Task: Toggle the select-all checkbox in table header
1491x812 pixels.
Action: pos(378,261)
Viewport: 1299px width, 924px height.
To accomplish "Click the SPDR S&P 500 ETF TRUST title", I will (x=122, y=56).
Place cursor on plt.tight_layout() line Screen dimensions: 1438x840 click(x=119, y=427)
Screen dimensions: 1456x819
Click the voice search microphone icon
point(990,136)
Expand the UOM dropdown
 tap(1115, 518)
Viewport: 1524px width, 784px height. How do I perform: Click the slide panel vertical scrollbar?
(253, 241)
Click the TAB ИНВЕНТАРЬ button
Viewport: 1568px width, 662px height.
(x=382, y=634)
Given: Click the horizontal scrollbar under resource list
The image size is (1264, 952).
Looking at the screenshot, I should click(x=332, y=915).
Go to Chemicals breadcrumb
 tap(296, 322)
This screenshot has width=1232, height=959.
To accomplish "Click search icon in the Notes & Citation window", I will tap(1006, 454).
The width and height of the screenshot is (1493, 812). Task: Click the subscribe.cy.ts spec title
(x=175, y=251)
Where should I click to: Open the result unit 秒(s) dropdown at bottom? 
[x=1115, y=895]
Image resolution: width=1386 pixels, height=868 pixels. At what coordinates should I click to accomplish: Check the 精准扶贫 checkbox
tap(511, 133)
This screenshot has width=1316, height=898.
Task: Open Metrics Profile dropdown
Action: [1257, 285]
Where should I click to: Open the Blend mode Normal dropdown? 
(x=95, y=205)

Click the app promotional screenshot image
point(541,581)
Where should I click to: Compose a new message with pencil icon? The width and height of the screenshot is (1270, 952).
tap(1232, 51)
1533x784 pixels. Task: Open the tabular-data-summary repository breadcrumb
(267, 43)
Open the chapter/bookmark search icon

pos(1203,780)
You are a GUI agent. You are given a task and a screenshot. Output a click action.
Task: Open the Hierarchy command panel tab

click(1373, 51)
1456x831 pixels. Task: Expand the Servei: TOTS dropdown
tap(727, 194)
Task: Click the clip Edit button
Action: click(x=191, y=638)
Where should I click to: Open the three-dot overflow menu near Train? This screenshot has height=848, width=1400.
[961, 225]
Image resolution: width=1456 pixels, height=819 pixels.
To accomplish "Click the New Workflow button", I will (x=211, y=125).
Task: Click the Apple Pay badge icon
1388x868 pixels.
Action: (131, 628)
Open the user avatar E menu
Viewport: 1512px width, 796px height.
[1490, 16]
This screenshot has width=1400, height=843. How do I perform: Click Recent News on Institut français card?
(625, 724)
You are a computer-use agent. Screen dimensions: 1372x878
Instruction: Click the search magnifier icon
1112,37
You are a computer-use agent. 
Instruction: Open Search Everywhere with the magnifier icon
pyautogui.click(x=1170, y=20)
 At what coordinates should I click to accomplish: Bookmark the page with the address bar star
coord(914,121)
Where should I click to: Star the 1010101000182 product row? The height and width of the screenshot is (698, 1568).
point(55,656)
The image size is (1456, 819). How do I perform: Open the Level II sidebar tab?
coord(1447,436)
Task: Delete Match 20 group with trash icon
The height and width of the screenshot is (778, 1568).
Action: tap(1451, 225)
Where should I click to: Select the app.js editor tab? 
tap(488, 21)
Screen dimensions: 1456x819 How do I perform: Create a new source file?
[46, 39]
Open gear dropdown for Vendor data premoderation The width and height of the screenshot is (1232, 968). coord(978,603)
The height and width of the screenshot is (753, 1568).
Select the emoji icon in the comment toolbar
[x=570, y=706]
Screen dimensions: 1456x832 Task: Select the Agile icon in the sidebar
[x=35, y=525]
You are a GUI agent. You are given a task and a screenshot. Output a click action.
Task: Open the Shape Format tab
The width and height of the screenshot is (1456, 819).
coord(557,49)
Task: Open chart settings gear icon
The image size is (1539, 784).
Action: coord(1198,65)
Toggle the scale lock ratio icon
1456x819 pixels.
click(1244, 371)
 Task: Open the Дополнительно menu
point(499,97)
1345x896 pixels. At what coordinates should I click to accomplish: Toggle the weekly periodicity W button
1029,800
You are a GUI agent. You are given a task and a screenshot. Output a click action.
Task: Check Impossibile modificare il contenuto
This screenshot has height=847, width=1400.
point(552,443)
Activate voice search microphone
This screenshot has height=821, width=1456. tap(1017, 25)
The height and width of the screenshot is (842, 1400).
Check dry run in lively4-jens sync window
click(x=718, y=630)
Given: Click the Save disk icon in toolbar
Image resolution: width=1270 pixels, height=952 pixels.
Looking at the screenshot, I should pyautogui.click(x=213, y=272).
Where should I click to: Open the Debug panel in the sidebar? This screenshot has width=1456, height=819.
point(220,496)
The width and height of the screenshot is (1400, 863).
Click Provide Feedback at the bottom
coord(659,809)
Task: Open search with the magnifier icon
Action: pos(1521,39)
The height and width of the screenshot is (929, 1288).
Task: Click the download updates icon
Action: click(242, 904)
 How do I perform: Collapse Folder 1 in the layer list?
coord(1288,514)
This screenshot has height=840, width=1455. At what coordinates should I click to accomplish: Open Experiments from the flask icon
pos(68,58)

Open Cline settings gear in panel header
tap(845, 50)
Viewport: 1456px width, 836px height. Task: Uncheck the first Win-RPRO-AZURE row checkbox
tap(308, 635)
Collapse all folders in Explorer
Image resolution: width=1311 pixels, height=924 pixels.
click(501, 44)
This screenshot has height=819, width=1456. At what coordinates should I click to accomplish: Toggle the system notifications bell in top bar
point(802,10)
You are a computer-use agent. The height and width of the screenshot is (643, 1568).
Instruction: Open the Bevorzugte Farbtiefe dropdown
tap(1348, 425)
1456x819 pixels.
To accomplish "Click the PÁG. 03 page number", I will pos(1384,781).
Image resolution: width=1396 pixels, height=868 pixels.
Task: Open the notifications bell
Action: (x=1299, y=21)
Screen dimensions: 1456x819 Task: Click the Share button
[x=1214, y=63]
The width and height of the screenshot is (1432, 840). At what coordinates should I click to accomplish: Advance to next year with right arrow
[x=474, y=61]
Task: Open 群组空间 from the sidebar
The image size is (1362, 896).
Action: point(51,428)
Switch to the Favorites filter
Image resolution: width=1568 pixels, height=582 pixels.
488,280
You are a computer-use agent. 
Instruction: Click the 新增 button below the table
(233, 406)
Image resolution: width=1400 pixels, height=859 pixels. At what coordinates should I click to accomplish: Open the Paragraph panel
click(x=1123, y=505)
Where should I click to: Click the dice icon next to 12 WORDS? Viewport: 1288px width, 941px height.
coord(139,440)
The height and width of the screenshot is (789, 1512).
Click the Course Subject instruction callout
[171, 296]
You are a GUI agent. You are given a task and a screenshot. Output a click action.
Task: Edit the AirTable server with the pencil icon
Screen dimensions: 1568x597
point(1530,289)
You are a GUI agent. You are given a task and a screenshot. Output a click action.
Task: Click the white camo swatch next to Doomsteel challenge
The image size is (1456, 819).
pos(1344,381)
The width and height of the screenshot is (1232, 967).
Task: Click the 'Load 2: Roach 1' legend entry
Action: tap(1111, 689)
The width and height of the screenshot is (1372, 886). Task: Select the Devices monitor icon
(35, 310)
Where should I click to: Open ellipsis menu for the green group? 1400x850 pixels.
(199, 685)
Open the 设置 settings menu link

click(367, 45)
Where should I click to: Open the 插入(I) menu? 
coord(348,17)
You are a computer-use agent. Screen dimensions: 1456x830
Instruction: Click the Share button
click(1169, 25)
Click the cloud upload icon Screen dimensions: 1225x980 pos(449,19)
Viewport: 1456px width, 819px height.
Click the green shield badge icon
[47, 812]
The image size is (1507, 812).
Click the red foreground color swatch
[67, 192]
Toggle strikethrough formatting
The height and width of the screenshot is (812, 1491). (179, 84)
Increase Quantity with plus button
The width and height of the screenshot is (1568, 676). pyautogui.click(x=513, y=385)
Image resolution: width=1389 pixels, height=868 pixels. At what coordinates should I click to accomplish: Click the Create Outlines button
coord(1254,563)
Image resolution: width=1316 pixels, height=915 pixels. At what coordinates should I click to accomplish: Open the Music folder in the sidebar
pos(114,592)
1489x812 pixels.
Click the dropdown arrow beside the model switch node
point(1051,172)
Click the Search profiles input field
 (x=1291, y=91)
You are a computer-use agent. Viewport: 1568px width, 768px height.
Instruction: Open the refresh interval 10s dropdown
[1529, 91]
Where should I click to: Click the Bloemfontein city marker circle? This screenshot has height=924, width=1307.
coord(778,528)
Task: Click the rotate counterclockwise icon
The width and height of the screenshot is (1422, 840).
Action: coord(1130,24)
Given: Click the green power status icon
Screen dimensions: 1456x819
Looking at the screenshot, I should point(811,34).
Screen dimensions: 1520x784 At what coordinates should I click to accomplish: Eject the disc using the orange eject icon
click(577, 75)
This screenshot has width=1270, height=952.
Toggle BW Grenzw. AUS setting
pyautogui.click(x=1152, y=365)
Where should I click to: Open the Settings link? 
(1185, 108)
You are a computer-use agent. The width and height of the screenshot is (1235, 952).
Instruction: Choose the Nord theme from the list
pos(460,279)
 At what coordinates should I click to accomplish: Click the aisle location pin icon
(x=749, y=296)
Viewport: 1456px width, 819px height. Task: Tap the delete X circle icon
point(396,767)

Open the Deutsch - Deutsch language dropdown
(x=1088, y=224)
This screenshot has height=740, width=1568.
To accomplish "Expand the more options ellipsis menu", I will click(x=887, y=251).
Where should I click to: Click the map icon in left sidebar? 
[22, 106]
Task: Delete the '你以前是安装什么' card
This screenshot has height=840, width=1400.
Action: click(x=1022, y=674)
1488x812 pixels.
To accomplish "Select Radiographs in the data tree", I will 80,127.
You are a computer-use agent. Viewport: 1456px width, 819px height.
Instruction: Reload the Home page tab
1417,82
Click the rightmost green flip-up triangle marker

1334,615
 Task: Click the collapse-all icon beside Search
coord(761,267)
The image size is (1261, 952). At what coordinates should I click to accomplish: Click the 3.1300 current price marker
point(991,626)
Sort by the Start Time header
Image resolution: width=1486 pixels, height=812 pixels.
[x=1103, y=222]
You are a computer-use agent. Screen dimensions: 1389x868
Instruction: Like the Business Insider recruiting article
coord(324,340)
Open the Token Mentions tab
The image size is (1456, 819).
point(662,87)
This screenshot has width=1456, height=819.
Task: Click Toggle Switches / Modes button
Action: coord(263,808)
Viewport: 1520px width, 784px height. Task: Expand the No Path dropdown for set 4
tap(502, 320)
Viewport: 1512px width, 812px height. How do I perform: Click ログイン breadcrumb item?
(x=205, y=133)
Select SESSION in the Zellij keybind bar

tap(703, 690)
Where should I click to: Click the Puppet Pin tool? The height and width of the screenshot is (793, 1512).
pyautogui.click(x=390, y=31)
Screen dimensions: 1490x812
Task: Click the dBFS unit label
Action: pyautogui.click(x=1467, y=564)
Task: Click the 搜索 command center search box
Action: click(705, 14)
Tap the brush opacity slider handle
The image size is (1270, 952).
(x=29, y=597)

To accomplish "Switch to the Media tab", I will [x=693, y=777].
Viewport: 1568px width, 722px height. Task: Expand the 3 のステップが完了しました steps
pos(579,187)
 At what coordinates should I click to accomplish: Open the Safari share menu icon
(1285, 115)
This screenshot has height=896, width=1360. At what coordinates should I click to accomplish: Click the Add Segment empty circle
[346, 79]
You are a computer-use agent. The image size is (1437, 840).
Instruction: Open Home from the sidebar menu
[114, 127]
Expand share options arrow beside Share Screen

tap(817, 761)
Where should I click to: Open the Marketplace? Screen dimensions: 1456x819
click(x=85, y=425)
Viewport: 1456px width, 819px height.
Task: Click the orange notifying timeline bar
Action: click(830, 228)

TASK DESCRIPTION: Repeat, word for word, the lines from the opening of the material through the line containing "Place cursor on".

ANSWER BOX:
Task: Toggle the select-all checkbox in table header
1491x812 pixels.
Action: pos(378,261)
Viewport: 1299px width, 924px height.
To accomplish "Click the SPDR S&P 500 ETF TRUST title", I will (x=122, y=56).
Place cursor on plt.tight_layout() line Screen dimensions: 1438x840 click(x=119, y=427)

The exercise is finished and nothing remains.